What is a number?
No matter where you look for the answer, you will probably get back a lot words—and a lot of gibberish. I, myself, am not overly fond of either gibberish or mythology.
In order to communicate with ourselves, and with others effectively, we need names—a logo.
A number is no more than a name derived through the use of an order convention designed for creating names. Simple as it is there is still today a great deal of myth as to what a number is.
The convention consists of three parts—a series of numerals one is going to use in constructing the name (number), a standard by which each thing named is going to be assigned a name, and a method by which these numerals themselves are used to construct a given name. In Arithmetic it is called Place Value Notation.
Let it be given that our numerals consist of {1, 2, 3, 4, 5, 6, 7, 8, 9, 0}
0 will be used as our place of index.
Let it be given that “Z” is our standard by which a thing is named.
Let simple Place Value Notation be the method by which a name is constructed.
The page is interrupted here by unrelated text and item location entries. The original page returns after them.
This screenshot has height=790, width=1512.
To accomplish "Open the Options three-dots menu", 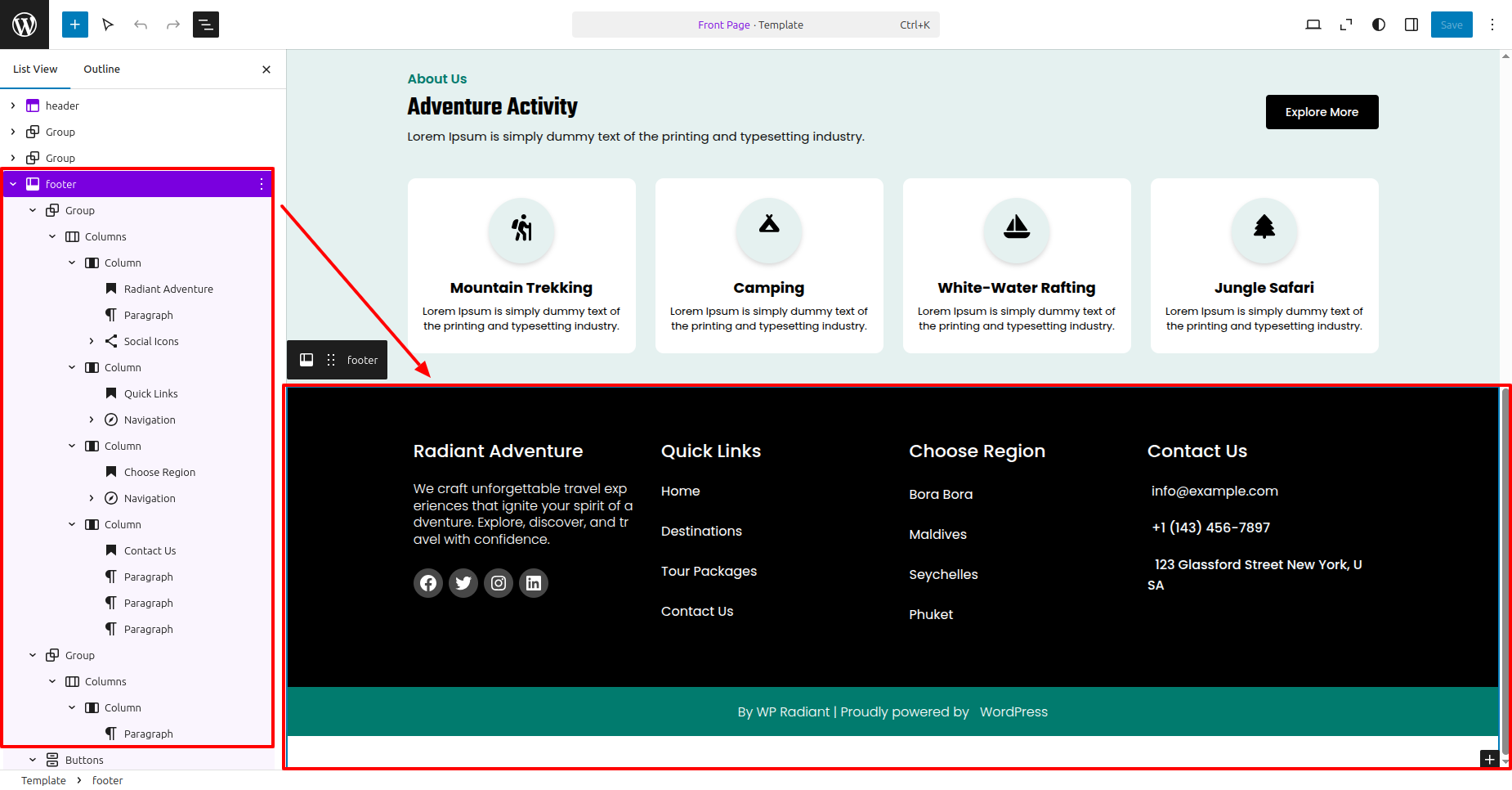I will pos(1492,25).
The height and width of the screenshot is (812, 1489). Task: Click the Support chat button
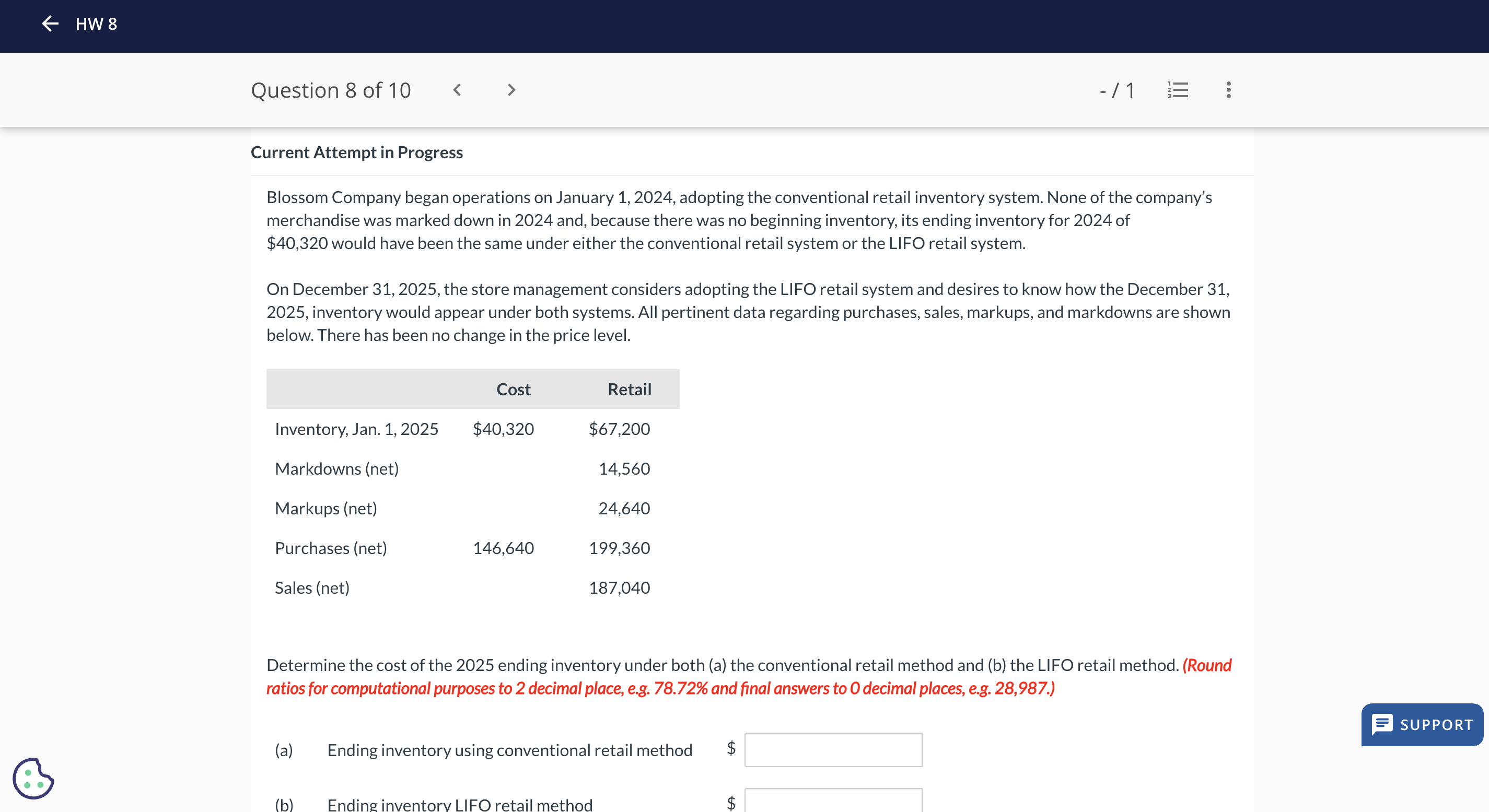[1423, 724]
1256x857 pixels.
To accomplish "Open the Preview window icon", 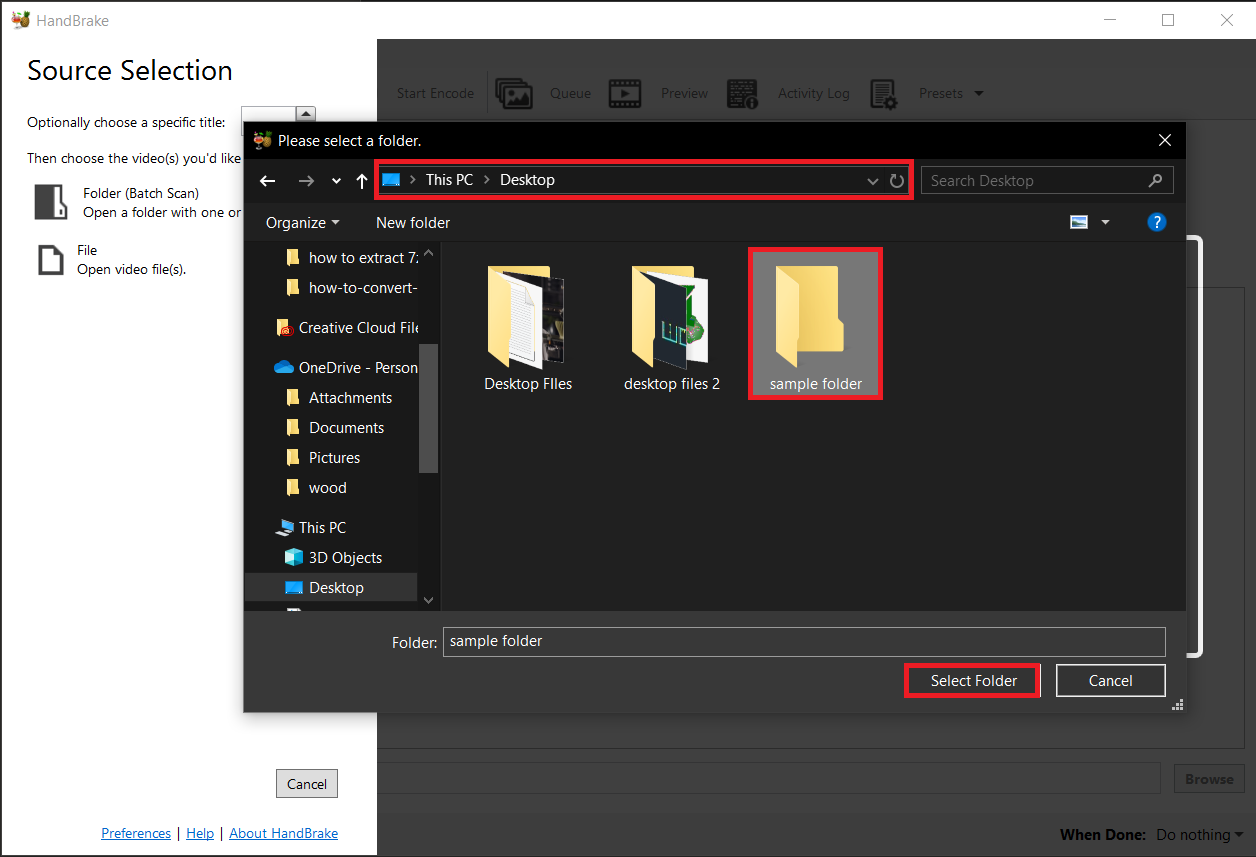I will [x=625, y=93].
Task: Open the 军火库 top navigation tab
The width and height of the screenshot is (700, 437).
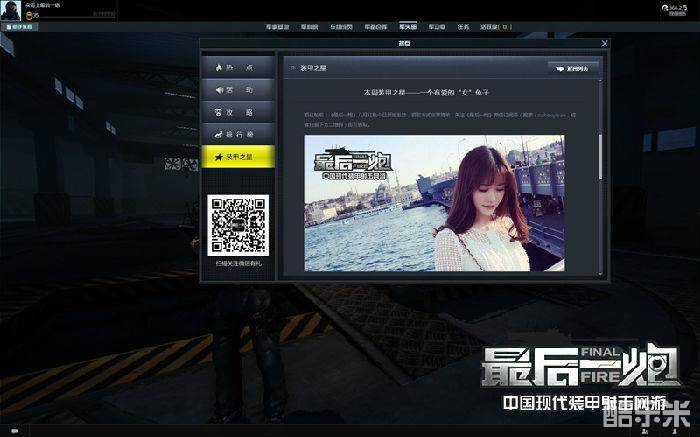Action: point(407,27)
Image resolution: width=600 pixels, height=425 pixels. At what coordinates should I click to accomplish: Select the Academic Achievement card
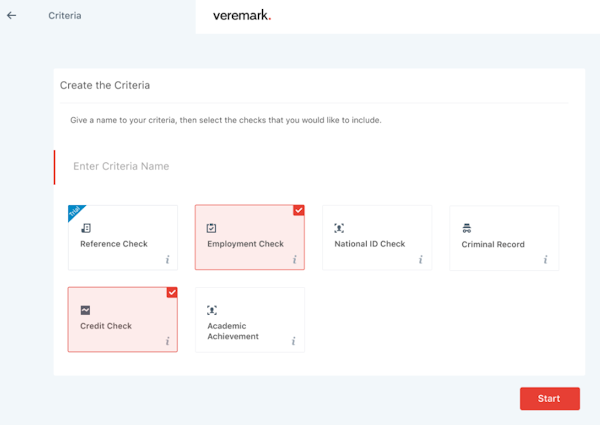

Place value notation uses a one to one correspondence in a sequential manner, like thus;
zzzzzzzzzzzzzzzzzzzz
12345678901234567890
_________11111111112
etc. we read the name from bottom to top in a column.
And thus, the utility of an ordered naming convention is that by referring to the convention one can always agree as to a name.
Arithmetic is a more wholly conventionalized means of effecting a grammar system.
But what has become known as arithmetic has become corrupted by those who have never understood the meaning of convention.
Since a number is no more than a name, one can use name in place of number.
Rational Name, Whole Name, Imaginary Name, Transfinite Name—Negative Name.
If these terms sound a bit, well, insane to you, perhaps they are. Have you ever noticed how some insane people, when painting or trying to build something, over embellish it?
Since a number is no more than a name derived by the use of an ordered naming convention, can any process that use that name contradict the original convention? No—such processes and claims are made by those with little or no understanding.
And more importantly, suppose a mind resists contradiction—would the inability to learn math as taught be indicative of their failure? Or is it in fact indicative of their mental integrity?
I remember a teacher screaming at the top of her lungs at me, “You have a mental block against Learning!” because I had asked her for the third time to demonstrate to me the idea of ratio—when in fact she was demonstrating on the Blackboard simple division—a distinction one of us could not grasp.